Dalam sosialisasi tersebut dijelaskan bahwa total anggaran untuk setiap porsi makanan dalam program MBG sebesar Rp15.000. Anggaran ini tidak hanya diperuntukkan bagi pembelian bahan makanan, tetapi juga mencakup biaya operasional dan pendukung yang menjadi bagian penting dalam penyelenggaraan layanan gizi yang berkelanjutan.
Adapun rincian alokasi anggaran per porsi meliputi:
* Rp8.000 -Rp10.000untuk pengadaan bahan makanan bergizi dan berkualitas, guna memenuhi kebutuhan gizi penerima manfaat, yaitu balita, siswa SD hingga SMA, serta ibu hamil dan menyusui.
* Rp3.000untuk biaya operasional dapur, termasuk gaji karyawan, listrik, gas, dan kebutuhan operasional harian.
* Rp2.000 untuk sewa dapur, perawatan dan peremajaan peralatan, serta penyediaan fasilitas pendukung agar proses pengolahan makanan tetap higienis dan efisien.

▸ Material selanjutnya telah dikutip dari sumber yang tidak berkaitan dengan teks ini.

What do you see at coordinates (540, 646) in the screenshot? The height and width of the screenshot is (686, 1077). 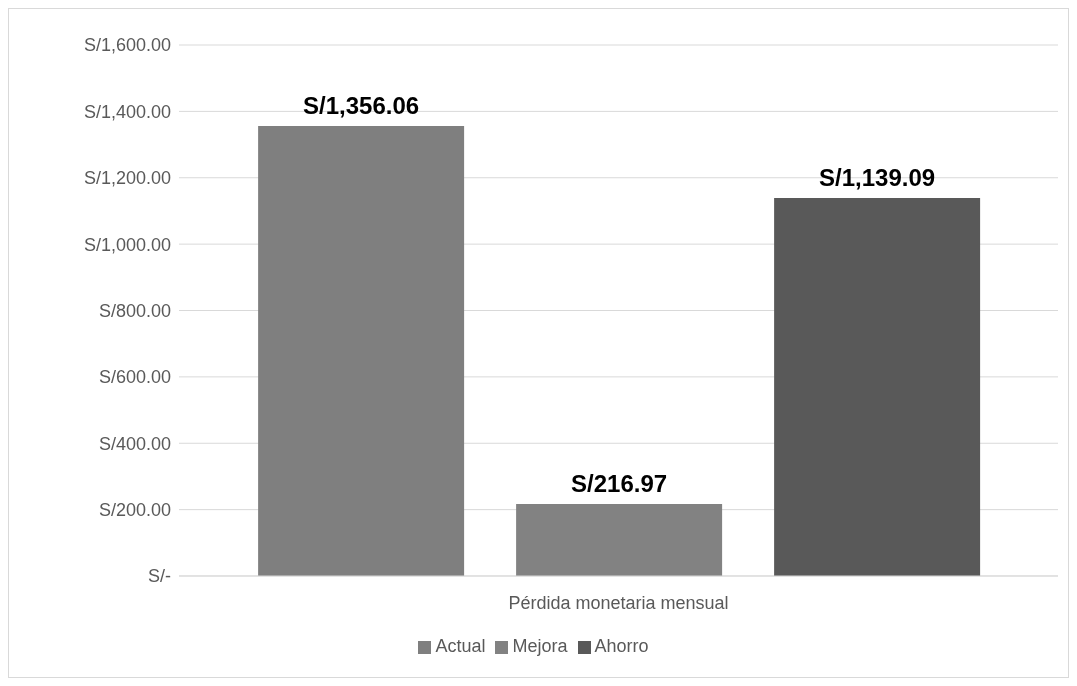 I see `legend-label: Mejora` at bounding box center [540, 646].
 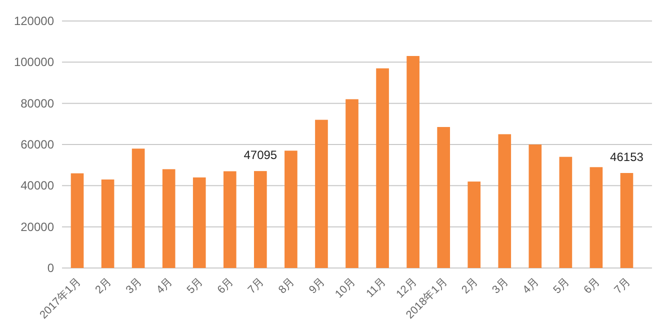 What do you see at coordinates (318, 286) in the screenshot?
I see `x-tick-label: 9月` at bounding box center [318, 286].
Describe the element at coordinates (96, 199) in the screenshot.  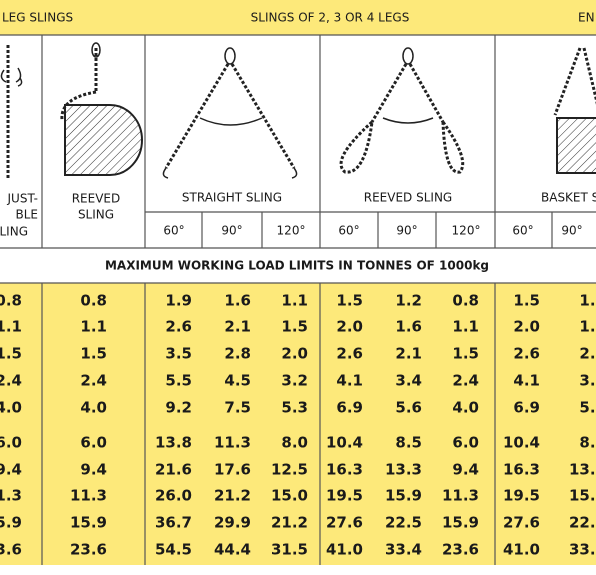
I see `column-label: REEVED` at that location.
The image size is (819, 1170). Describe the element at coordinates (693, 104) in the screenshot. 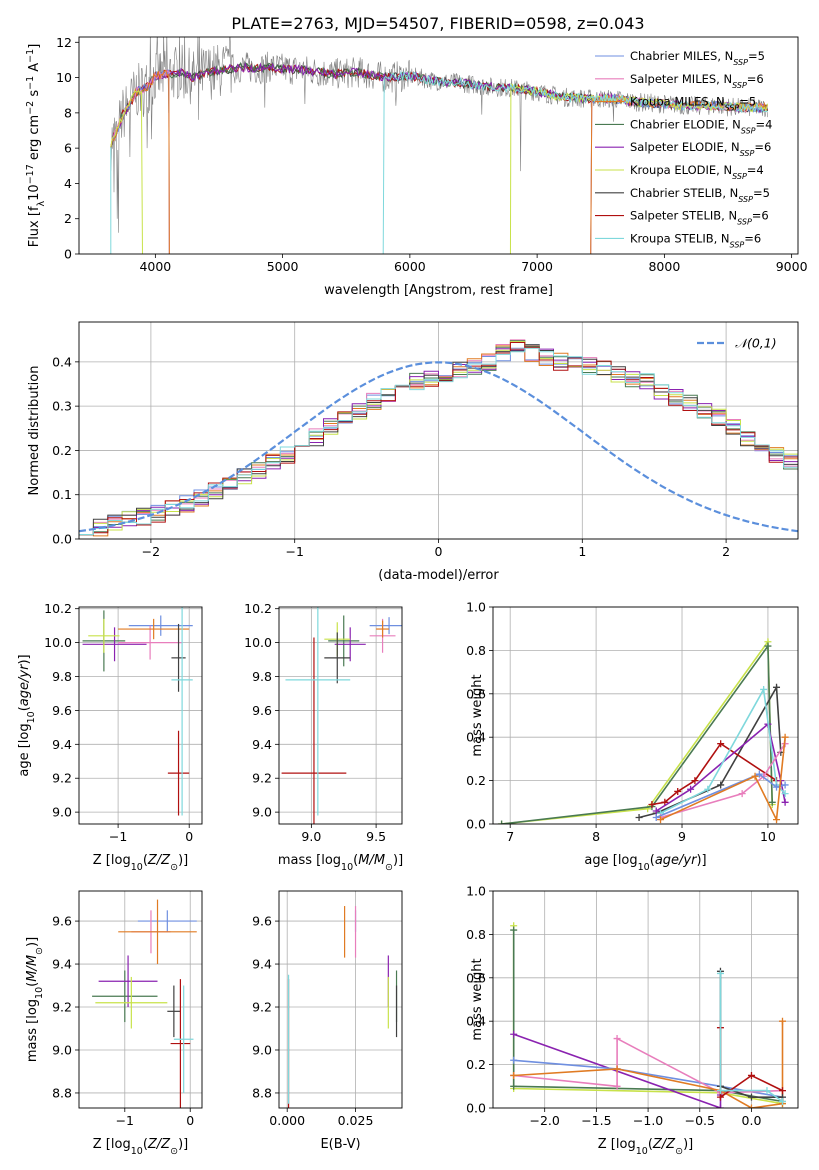

I see `legend-label: Kroupa MILES, NSSP=5` at that location.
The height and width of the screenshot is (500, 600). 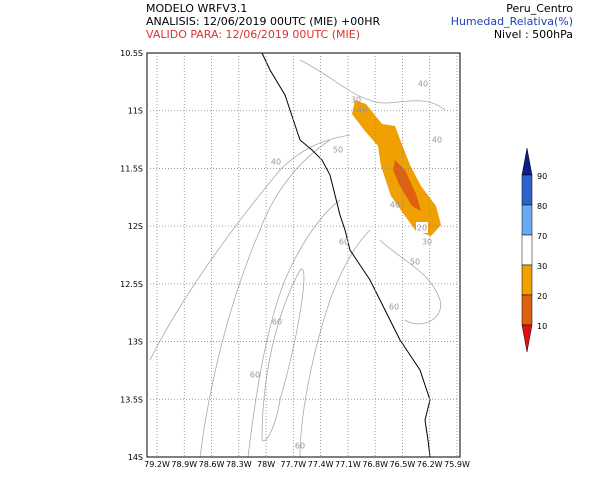 What do you see at coordinates (403, 464) in the screenshot?
I see `lon-label: 76.5W` at bounding box center [403, 464].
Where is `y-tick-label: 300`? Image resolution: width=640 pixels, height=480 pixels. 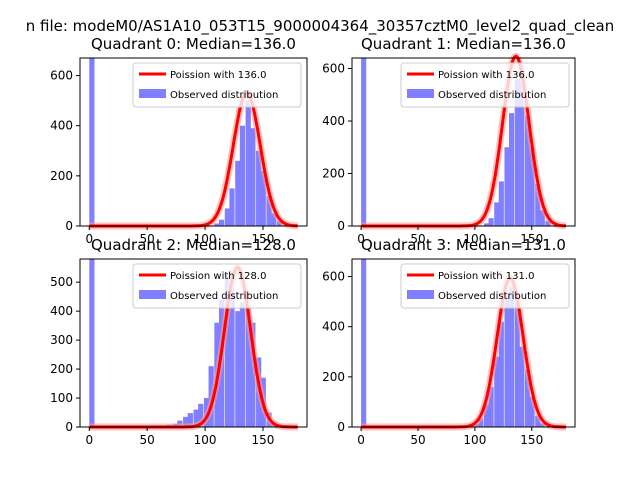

Dengan demikian, SPPG menegaskan bahwa angka Rp15.000 merupakan total biaya layanan secara menyeluruh, bukan semata-mata biaya bahan makanan.
Selain berfokus pada pemenuhan gizi, program MBG juga diharapkan memberi dampak ekonomi positif bagi masyarakat Likupang I. Program ini berpotensi menciptakan lapangan kerja lokal, menyerap hasil pertanian dan peternakan masyarakat, memperkuat ketahanan pangan desa, serta mendorong tumbuhnya wirausaha di sektor pangan.
Keberadaan dapur MBG juga menjadi bagian dari upaya membangun ekosistem pangan lokal yang mandiri dan berkelanjutan, sekaligus berkontribusi langsung terhadap peningkatan kualitas gizi generasi muda sebagai investasi masa depan.
SPPG Likupang I berharap transparansi ini dapat meningkatkan pemahaman dan dukungan masyarakat. Partisipasi aktif seluruh elemen masyarakat dinilai sangat penting dalam mewujudkan peningkatan taraf gizi secara berkelanjutan di wilayah Likupang I.